5. User Access (SSH ProxyJump) - Secure Multi-Tenant Architecture

Containarium implements a secure proxy-only jump server architecture:

Security Model

• ✅ Each user has a separate jump server account with /usr/sbin/nologin shell
• ✅ Jump server accounts are proxy-only (no direct shell access)
• ✅ SSH ProxyJump works transparently through the jump server
• ✅ Users cannot access jump server data or see other users
• ✅ Automatic jump server account creation when container is created
• ✅ Jump server accounts deleted when container is deleted

Architecture Flow

User's Laptop                Jump Server                Container
│                            │                         │
│   SSH to alice-jump       │                         │
├──────────────────────────>│ (alice account:       │
│   (ProxyJump)              │  /usr/sbin/nologin)   │
│                            │  ┌─> Blocks shell     │
│                            │  └─> Allows proxy     │
│                            │         │              │
│                            │         │  SSH forward │
│                            │         └─────────────>│
│                                                      │
│   Direct SSH to container (10.0.3.100)             │
│<────────────────────────────────────────────────────┘

Users configure SSH on their local machine:

Add to ~/.ssh/config:

# Jump server (proxy-only account - NO shell access)

**Given exercise**
Translate this sentence from the text on Containarium's SSH access model into Spanish: "Users cannot access jump server data or see other users" The material has nothing to do with this text.

**Material supplied**

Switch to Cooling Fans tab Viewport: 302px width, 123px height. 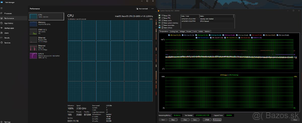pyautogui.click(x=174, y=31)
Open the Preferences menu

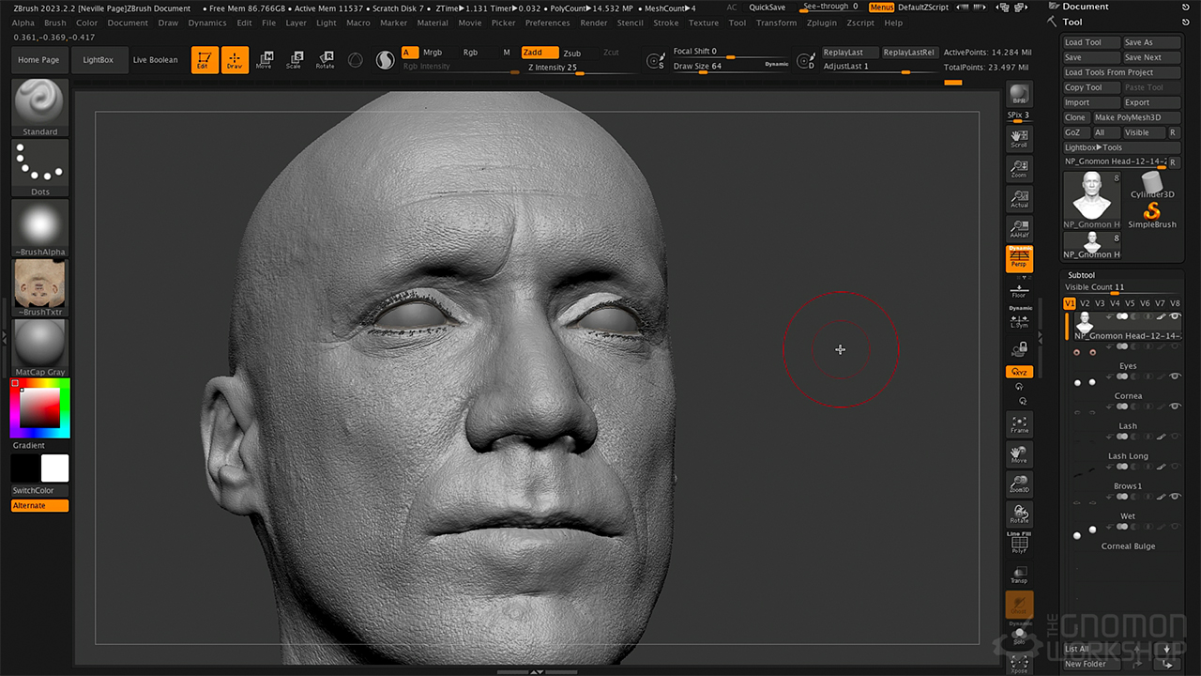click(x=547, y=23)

---

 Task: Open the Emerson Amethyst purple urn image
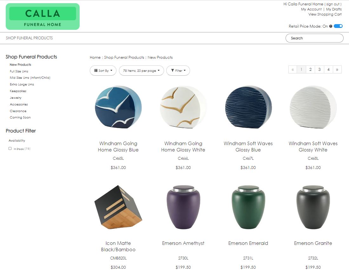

==

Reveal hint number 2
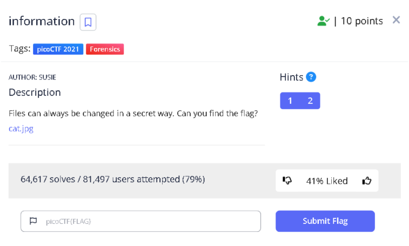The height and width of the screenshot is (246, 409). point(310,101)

**Result of this task**
Los usuarios no pueden acceder a los datos del servidor de salto ni ver a otros usuarios.